Warmup:
1 x 100 IM KICK
1 x 100 BK Kick
1 x 100 FREE
1 x 50 Position 11: Tell a coach all three things for Streamline and Position 11 before you go.
Question of the Day:
Is it better to have a slow constant (always moving) kick or a fast and strong kick with pauses?
Correct: 50 BK
Wrong: 50 BK K
4 x 50 on 2:00: FREE, BK, BK K, or FLY K
Tell a coach what you’re doing before you do it.
Challenge:
Lay on your side and paddle your arm like a canoe, not pushing past your hips. Get to 1/2 way without hitting a lane line or wall.

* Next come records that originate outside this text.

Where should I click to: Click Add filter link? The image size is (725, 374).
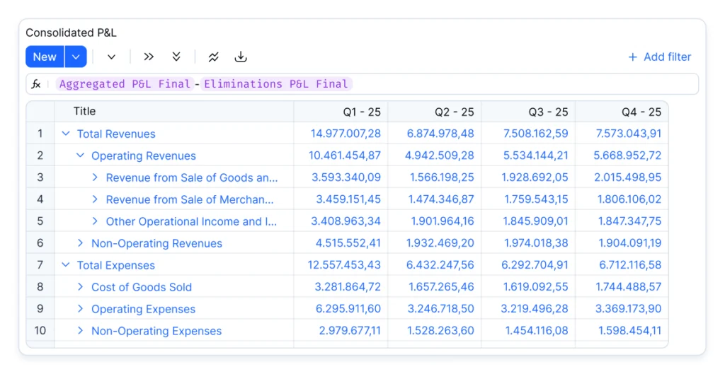tap(659, 57)
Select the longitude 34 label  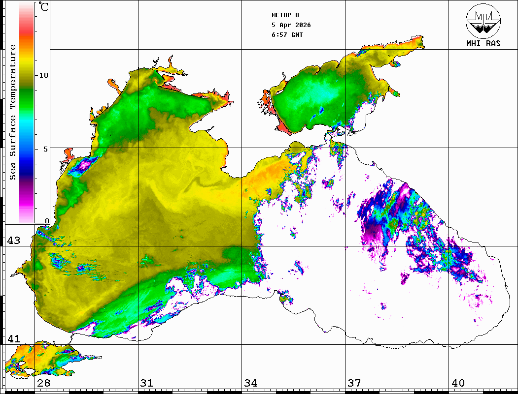250,383
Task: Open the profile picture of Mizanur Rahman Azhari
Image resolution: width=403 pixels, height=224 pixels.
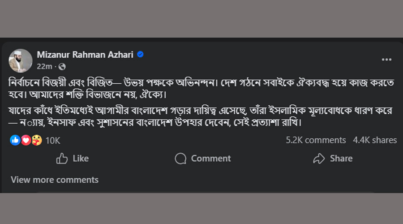Action: click(x=21, y=60)
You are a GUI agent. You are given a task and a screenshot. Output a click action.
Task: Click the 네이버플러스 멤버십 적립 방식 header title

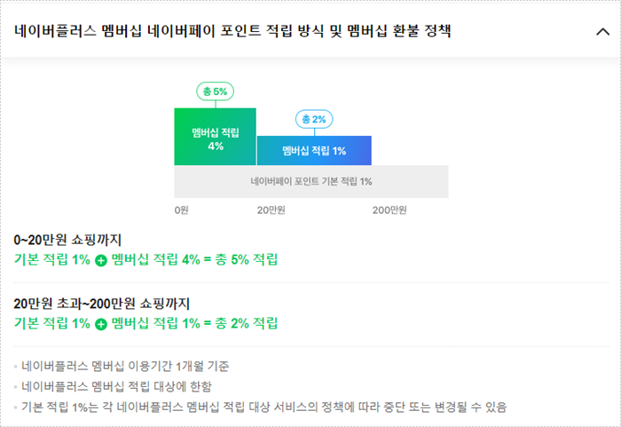(232, 31)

4 x 50 on 2:00: FREE, BK, BK K, or FLY K
Tell a coach what you’re doing before you do it.
Challenge:
Swim FREE to 1/2 way without ever letting your hand go past your shoulders. 11, small pull, back to 11. NO KICKING
Challenge:
In a back float, start with two feet flat against the wall, on the surface. Do 3 double arm BK strokes NO KICK, and turn it into a Back flip (in a ball) at the flags.

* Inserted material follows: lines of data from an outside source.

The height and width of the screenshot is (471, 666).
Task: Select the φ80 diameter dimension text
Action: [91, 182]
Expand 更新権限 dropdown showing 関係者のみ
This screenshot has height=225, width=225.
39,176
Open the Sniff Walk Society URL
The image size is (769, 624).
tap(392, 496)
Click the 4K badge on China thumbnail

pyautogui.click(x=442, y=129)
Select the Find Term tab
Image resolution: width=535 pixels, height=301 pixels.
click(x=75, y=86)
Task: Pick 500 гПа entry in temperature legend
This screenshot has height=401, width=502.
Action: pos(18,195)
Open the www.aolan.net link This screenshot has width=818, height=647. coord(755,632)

4 x 50 on 2:00: FREE, BK, BK K, or FLY K
Tell a coach what you’re doing before you do it.
Challenge – Back on the bottom, 2 feet on the wall
Hold it for 2 seconds.
BONUS: Do it with hands crossed under your head.
2 x BONUS: Do it on your belly, completely flat against bottom and 2 feet touching wall.
4 x 50 on 2:00: FREE, BK, BK K, or FLY K
Tell a coach what you’re doing before you do it.
Float on BK and change direction (orientation) only using BR Kicks.
Go 1 way, then the other.
Bonus: Do it with Knees together.
2x BONUS: Do it with knees locked and FLY kicks.